• _EXERCISE REQUIREMENTS_
Find each line in the records that contains the string "Viewport", and copy those lines.

• _DATASET_
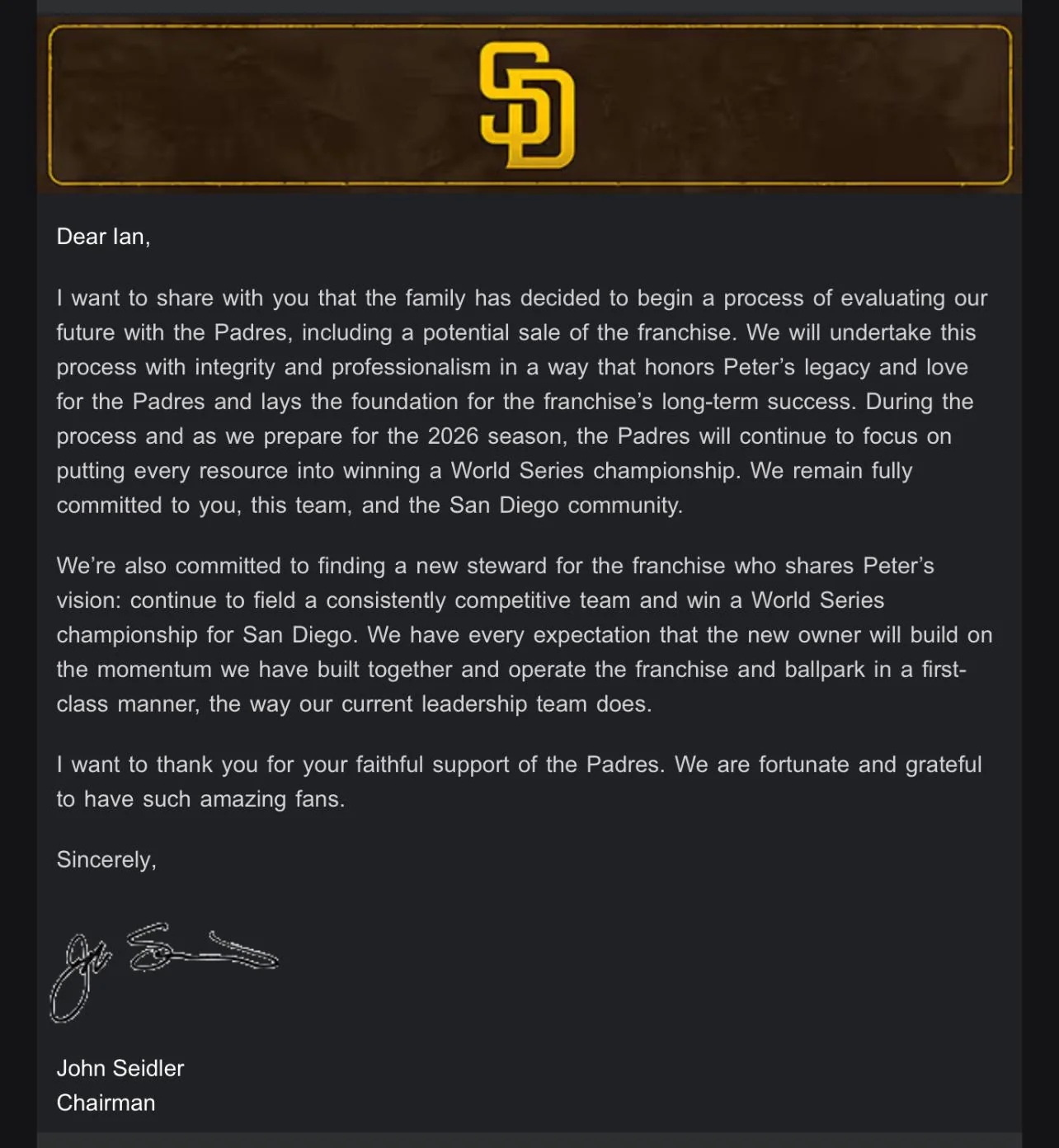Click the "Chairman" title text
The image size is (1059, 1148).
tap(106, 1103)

==

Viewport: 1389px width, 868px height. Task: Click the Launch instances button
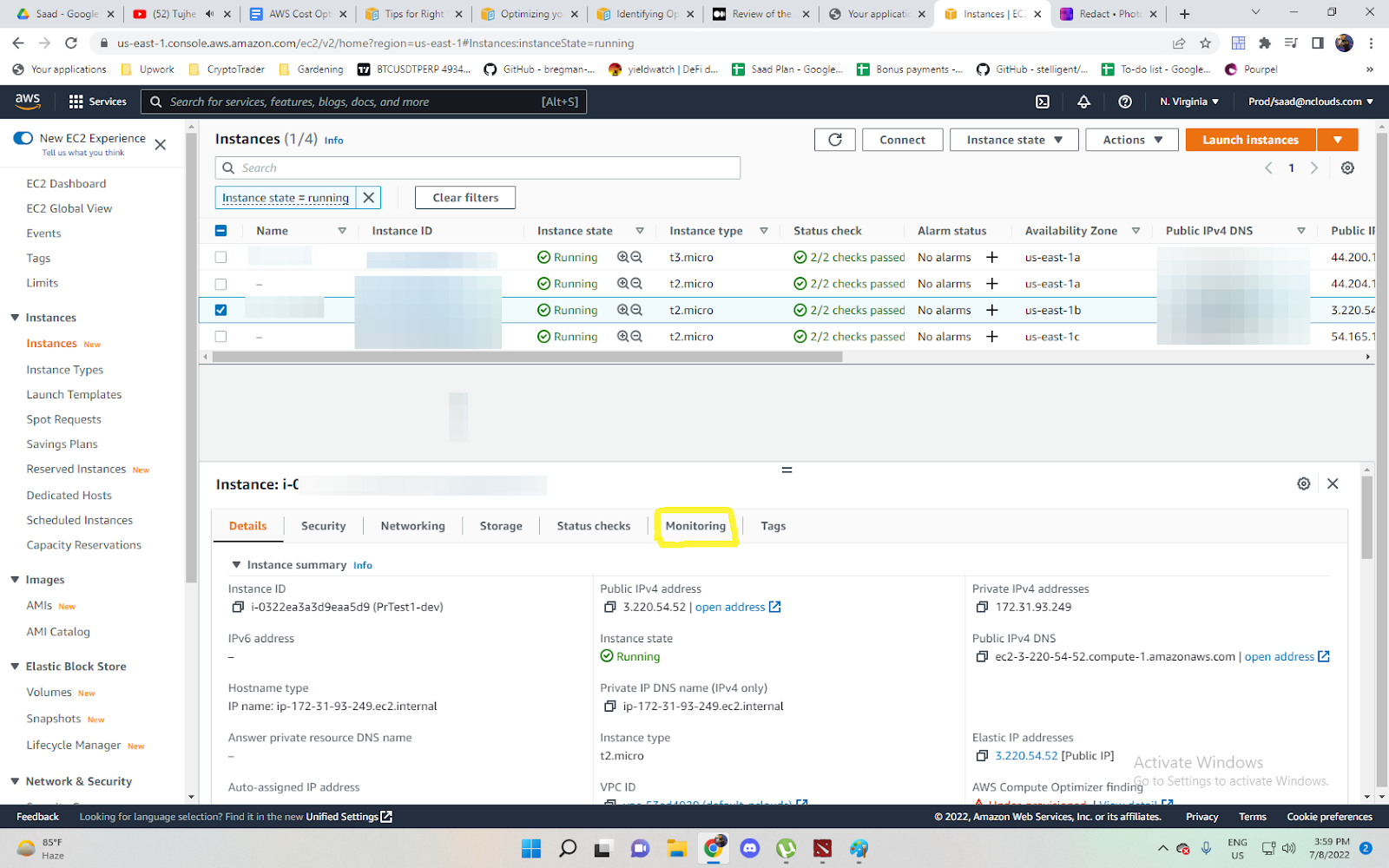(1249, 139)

==

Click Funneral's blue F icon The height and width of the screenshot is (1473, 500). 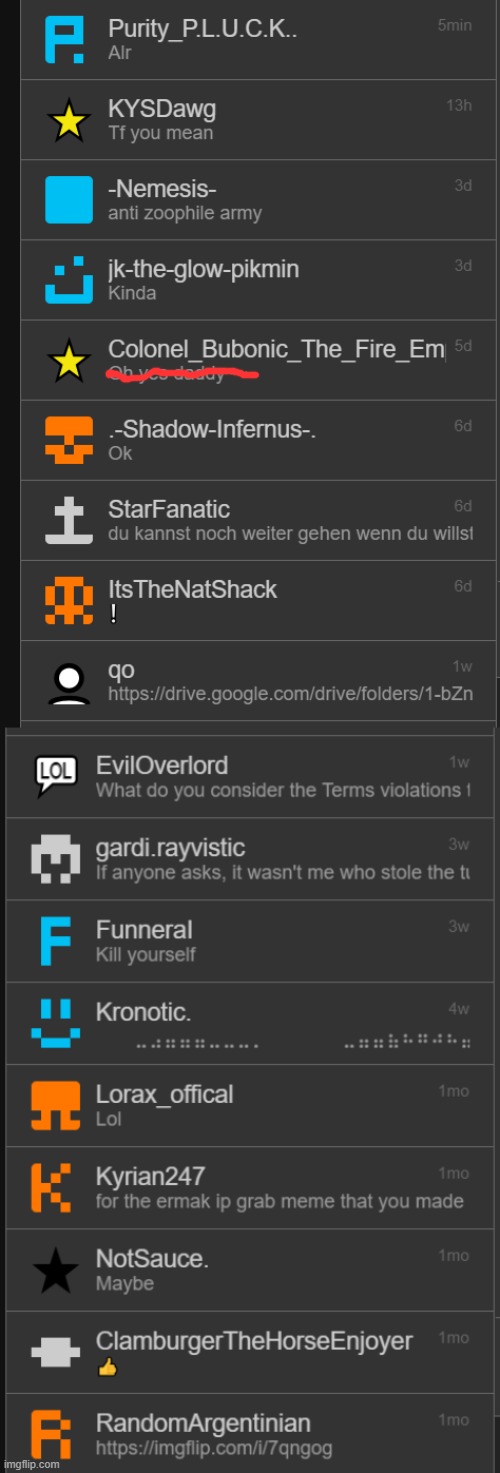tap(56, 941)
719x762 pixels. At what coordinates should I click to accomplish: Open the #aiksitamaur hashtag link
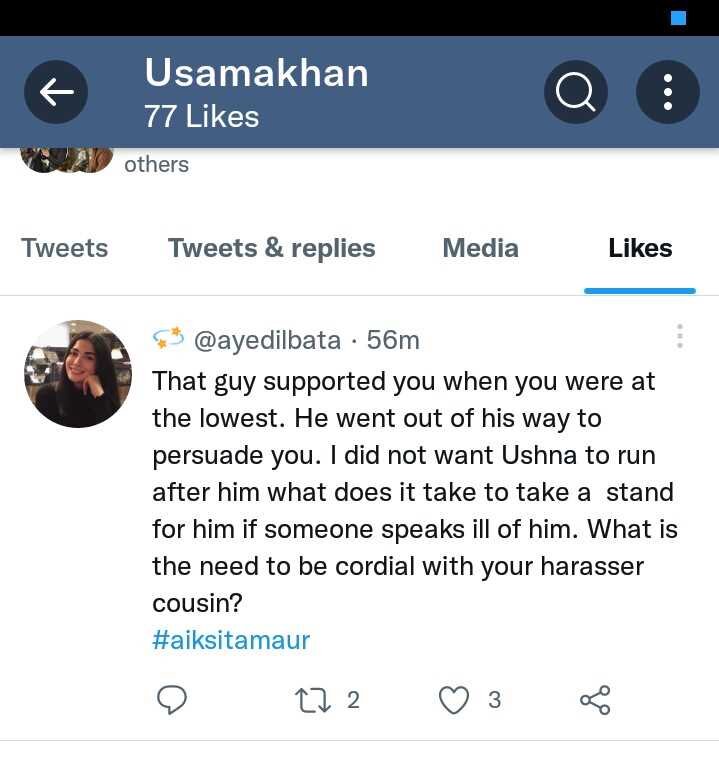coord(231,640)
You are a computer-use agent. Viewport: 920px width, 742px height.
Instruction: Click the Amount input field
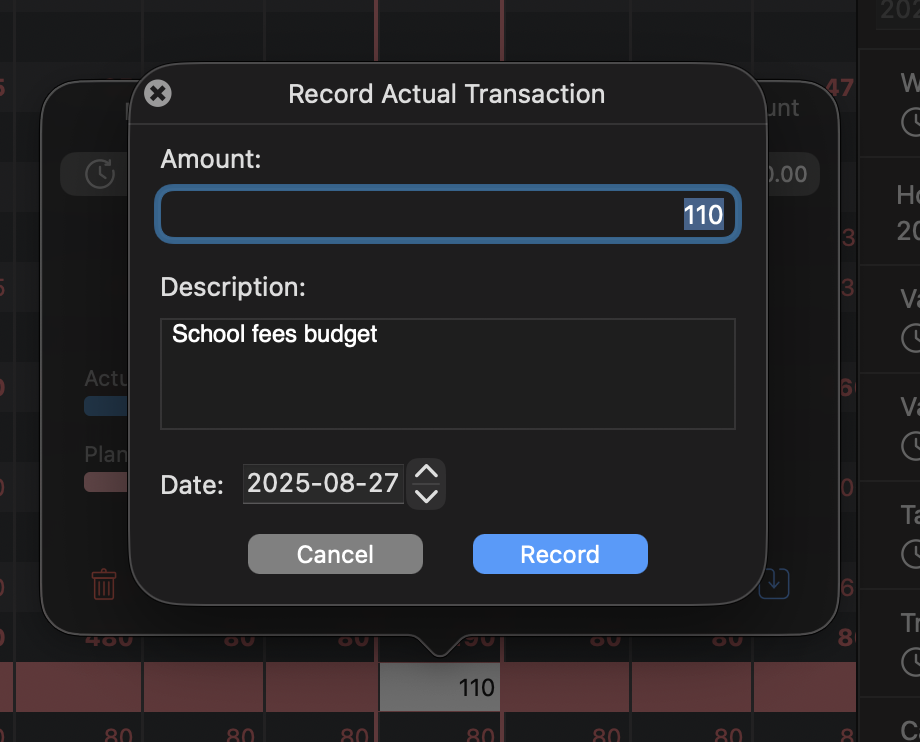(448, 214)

• _EXERCISE RESPONSE_
Viewport: 1389px width, 868px height. Task: Click the Launch instances button
You are a computer-use agent. Viewport: 920px width, 742px height.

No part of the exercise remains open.